Quantum entanglement—a physical phenomenon that occurs between pairs of particles, no matter the distance between them—is as close to magic as anything described by science. In Seanan McGuire’s new novel Middlegame, those pairs take the form of Roger and Dodger, a boy who loves words and a girl who loves math. They face the same problems as any hyper-intelligent kid in America, but they do so with a quantum pen pal; they’re able to see through one another’s eyes and hear one another’s words from Stanford to Boston.
Theirs is a world anchored in both reality and fantasy, and that dichotomy is at the heart of McGuire’s tale. Middlegame is powered by alchemy, a blending of magic and science, twisted by those seeking to unlock the mysteries of the universe and hold its absolute power.

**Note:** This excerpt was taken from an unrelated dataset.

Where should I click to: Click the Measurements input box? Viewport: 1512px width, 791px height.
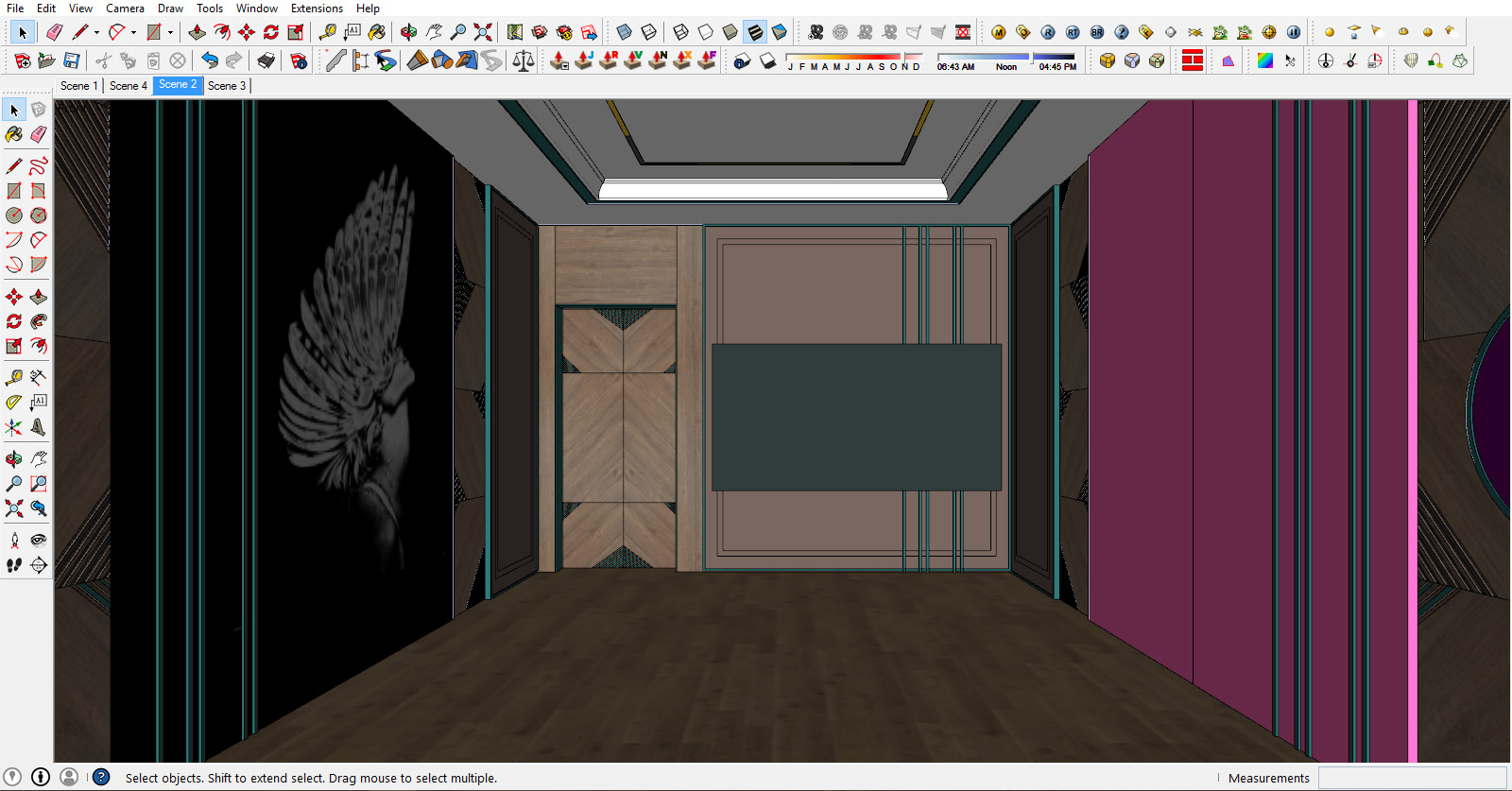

While the alchemists plot and scheme, Roger and Dodger are unaware of any nefarious designs on their lives, alternately taking solace in and being terrified by their unique connection.
Like the world of Fillory in Lev Grossman’s Magicians series, McGuire also grants Middlegame a fictional children’s fantasy world, the Up-and-Under. She provides excerpts from the imagined books between chapters, which prove whimsical and absurd enough to feel at home alongside C.S. Lewis and Lewis Carroll. To Roger and Dodger, the Up-and-Under books by A. Deborah Baker are just children’s tales, not the blueprint for the mythical Doctrine of Ethos that they were designed to embody. The most talented alchemist of her day, Baker hid her secrets in children’s literature, hoping the embodied Doctrine would rid the world of its ills by harnessing the power of knowledge. Her ideals were corrupted by her acolyte, who wants that power for himself and has been watching Roger and Dodger from the shadows.
The alchemy of Middlegame is gruesome and cruel, always taking life to remake it, but its protagonists are just trying live normal lives and manage their anxieties and quirks. When those worlds collide, it’s a thrilling combination with much more than Roger and Dodger can imagine at stake.
Middlegame is a coming-of-age tale with two original leads; it’s a clever and imaginative fantasy; it’s a page-turning thriller with memorably menacing villains. McGuire already has Hugo and Nebula Awards under her belt, and it wouldn’t surprise us to see one more.